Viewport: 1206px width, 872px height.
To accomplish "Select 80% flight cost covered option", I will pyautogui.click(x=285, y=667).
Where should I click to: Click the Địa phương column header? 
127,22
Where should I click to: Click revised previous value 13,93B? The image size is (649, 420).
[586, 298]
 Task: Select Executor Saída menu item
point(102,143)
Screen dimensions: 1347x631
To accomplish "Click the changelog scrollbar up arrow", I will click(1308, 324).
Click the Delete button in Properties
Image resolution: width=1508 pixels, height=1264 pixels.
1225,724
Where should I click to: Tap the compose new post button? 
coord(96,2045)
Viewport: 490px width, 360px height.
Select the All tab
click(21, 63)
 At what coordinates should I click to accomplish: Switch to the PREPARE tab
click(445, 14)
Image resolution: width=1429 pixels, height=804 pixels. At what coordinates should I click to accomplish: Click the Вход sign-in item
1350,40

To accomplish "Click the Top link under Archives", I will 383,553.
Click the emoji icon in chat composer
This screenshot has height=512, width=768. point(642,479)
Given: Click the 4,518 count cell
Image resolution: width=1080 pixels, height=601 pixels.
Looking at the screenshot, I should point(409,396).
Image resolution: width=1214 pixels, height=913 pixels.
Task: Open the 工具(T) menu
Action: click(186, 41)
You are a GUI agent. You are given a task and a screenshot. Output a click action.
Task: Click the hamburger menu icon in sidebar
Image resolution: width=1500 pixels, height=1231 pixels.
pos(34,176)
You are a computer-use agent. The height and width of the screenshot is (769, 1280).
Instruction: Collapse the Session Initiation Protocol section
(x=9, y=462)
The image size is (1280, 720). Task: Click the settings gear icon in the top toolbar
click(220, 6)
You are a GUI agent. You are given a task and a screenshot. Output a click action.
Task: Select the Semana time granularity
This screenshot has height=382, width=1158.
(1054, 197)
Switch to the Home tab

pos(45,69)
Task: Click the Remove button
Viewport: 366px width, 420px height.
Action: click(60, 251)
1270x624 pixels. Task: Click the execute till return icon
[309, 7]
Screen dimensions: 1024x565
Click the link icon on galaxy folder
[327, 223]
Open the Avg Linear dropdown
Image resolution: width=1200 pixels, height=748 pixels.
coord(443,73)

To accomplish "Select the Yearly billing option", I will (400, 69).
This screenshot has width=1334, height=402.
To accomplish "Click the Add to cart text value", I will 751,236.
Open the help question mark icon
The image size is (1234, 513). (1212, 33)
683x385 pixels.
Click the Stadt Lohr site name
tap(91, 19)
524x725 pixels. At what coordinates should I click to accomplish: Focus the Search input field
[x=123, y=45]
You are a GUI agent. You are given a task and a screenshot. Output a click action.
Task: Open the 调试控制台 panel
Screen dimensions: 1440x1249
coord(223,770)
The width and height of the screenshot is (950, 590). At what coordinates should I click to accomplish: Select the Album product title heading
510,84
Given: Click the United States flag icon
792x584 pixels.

● ● ● ●

**DIRECTIONS FOR THIS TASK:** Output all of the data exactly as given.

**WRITTEN ANSWER:**
Viewport: 1206px width, 872px height.
To accomplish "Select 80% flight cost covered option", I will pyautogui.click(x=285, y=667).
Where should I click to: Click the Địa phương column header? 
127,22
Where should I click to: Click revised previous value 13,93B? The image size is (649, 420).
[586, 298]
 Task: Select Executor Saída menu item
point(102,143)
Screen dimensions: 1347x631
To accomplish "Click the changelog scrollbar up arrow", I will click(1308, 324).
Click the Delete button in Properties
Image resolution: width=1508 pixels, height=1264 pixels.
1225,724
Where should I click to: Tap the compose new post button? 
coord(96,2045)
Viewport: 490px width, 360px height.
Select the All tab
click(21, 63)
 At what coordinates should I click to accomplish: Switch to the PREPARE tab
click(445, 14)
Image resolution: width=1429 pixels, height=804 pixels. At what coordinates should I click to accomplish: Click the Вход sign-in item
1350,40

To accomplish "Click the Top link under Archives", I will 383,553.
Click the emoji icon in chat composer
This screenshot has height=512, width=768. point(642,479)
Given: Click the 4,518 count cell
Image resolution: width=1080 pixels, height=601 pixels.
Looking at the screenshot, I should point(409,396).
Image resolution: width=1214 pixels, height=913 pixels.
Task: Open the 工具(T) menu
Action: click(186, 41)
You are a GUI agent. You are given a task and a screenshot. Output a click action.
Task: Click the hamburger menu icon in sidebar
Image resolution: width=1500 pixels, height=1231 pixels.
pos(34,176)
You are a computer-use agent. The height and width of the screenshot is (769, 1280).
Instruction: Collapse the Session Initiation Protocol section
(x=9, y=462)
The image size is (1280, 720). Task: Click the settings gear icon in the top toolbar
click(220, 6)
You are a GUI agent. You are given a task and a screenshot. Output a click action.
Task: Select the Semana time granularity
This screenshot has height=382, width=1158.
(1054, 197)
Switch to the Home tab

pos(45,69)
Task: Click the Remove button
Viewport: 366px width, 420px height.
Action: click(60, 251)
1270x624 pixels. Task: Click the execute till return icon
[309, 7]
Screen dimensions: 1024x565
Click the link icon on galaxy folder
[327, 223]
Open the Avg Linear dropdown
Image resolution: width=1200 pixels, height=748 pixels.
coord(443,73)

To accomplish "Select the Yearly billing option", I will (400, 69).
This screenshot has width=1334, height=402.
To accomplish "Click the Add to cart text value", I will 751,236.
Open the help question mark icon
The image size is (1234, 513). (1212, 33)
683x385 pixels.
Click the Stadt Lohr site name
tap(91, 19)
524x725 pixels. At what coordinates should I click to accomplish: Focus the Search input field
[x=123, y=45]
You are a GUI agent. You are given a task and a screenshot. Output a click action.
Task: Open the 调试控制台 panel
Screen dimensions: 1440x1249
coord(223,770)
The width and height of the screenshot is (950, 590). At what coordinates should I click to accomplish: Select the Album product title heading
510,84
Given: Click the United States flag icon
792x584 pixels.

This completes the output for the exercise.